Sicurezza stradale: Federciclismo, ‘mistificante dire che non facciamo niente’ 

“Alludere all’immobilismo della Federazione Ciclistica Italiana è un esercizio di mistificazione che non rappresenta la realtà e soprattutto non aiuta la battaglia per un Paese più pedalabile. Battaglia che avrebbe bisogno invece di maggior unità di intenti, nel rispetto delle proprie differenze e competenze”. E’ quanto scrive la Federazione ciclistica italiana “in seguito a quanto accaduto recentemente ad Alessandro De Marchi, Letizia Paternoster, Vittoria Bussi, lo junior Andrea Ortolani e ad altri atleti in precedenza, ai quali si esprime tutta la solidarietà e vicinanza, e alle seguenti polemiche che in alcuni casi hanno coinvolto direttamente la Fci”.  

Qui lo sfogo di De Marchi e l’attacco di Marco Scarponi 

La Federciclismo, in una lunga missiva, “tiene a precisare che la stessa Federazione da sempre affronta molto seriamente il problema della sicurezza dei propri tesserati. Lo fa direttamente, operando per rendere sempre più sicure le manifestazioni ciclistiche, e indirettamente, consapevole che i maggiori rischi si corrono in allenamento, momento nel quale la Fci può svolgere (come fa da anni), attività di supporto tecnico e collaborazione con Istituzioni competenti ed accreditate per migliorare la sicurezza degli utenti della bicicletta”.  

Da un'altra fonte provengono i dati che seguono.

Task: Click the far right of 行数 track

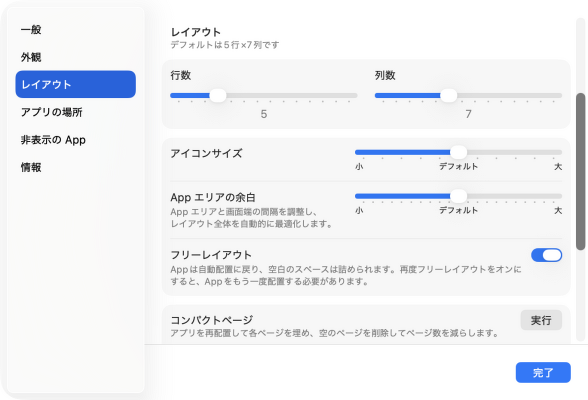Action: (356, 96)
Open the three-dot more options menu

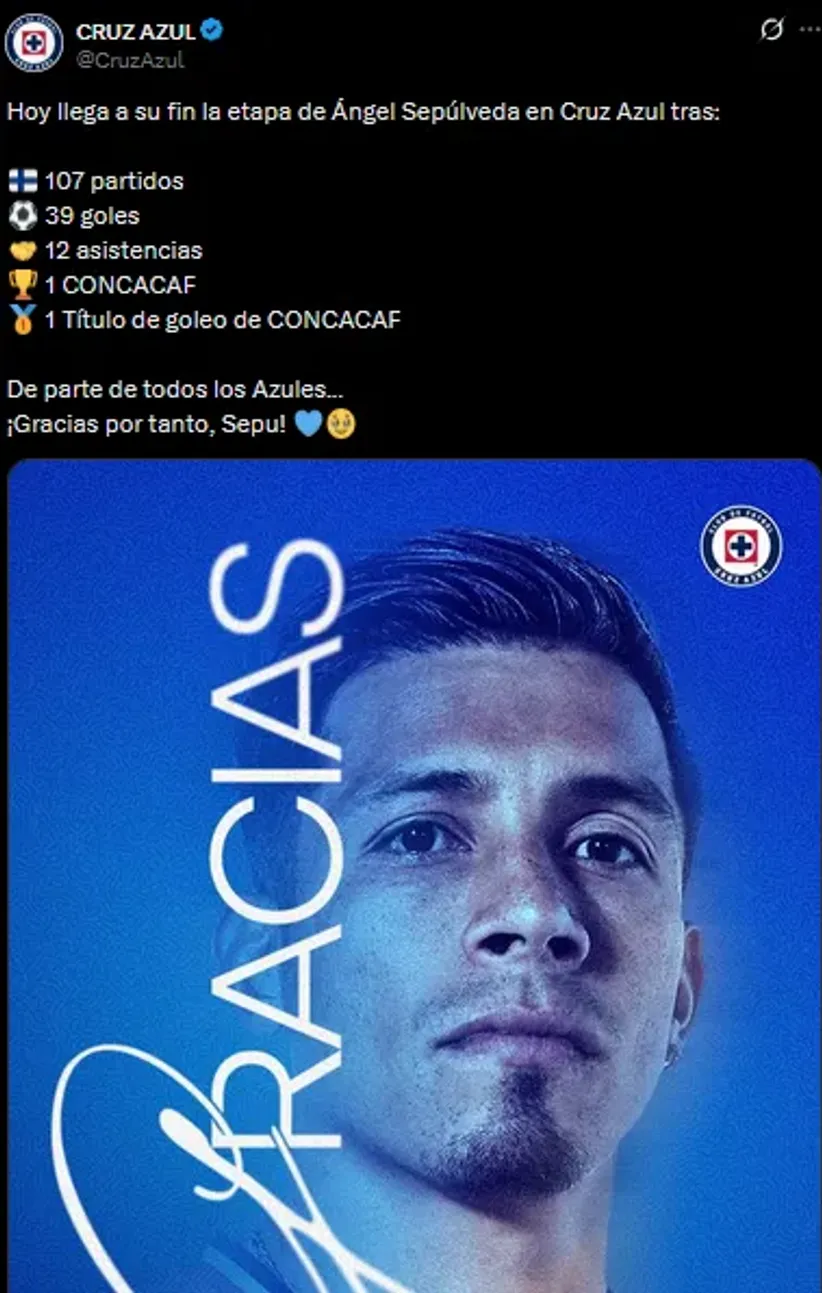coord(809,30)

Dopo un’elencazione delle iniziative, in larga parte di stampo educativo e comunicativo ma anche infrastrutturali e regolamentari (ciclodromi per allenamento, scorte per le gare, sensibilizzazione dei tesserati) la Fci ricorda che le azioni elencate “hanno portato, a febbraio di quest’anno, alla firma di un protocollo che ha allargato gli ambiti di collaborazione. Polizia di Stato e la Federciclismo si impegnano a sviluppare iniziative congiunte nei settori della comunicazione, della formazione, dell’educazione stradale e per la prevenzione degli incidenti.”  

“Infine, ma non meno importante, la Federazione -conclude la nota- ha sempre convintamente appoggiato tutte quelle proposte a livello legislativo che mirano ad aumentare la sicurezza, dalla proposta di legge per 1,5 metri, portata avanti insieme all’Associazione Corridori Ciclisti Professionisti, alla riscrittura del nuovo codice della strada”.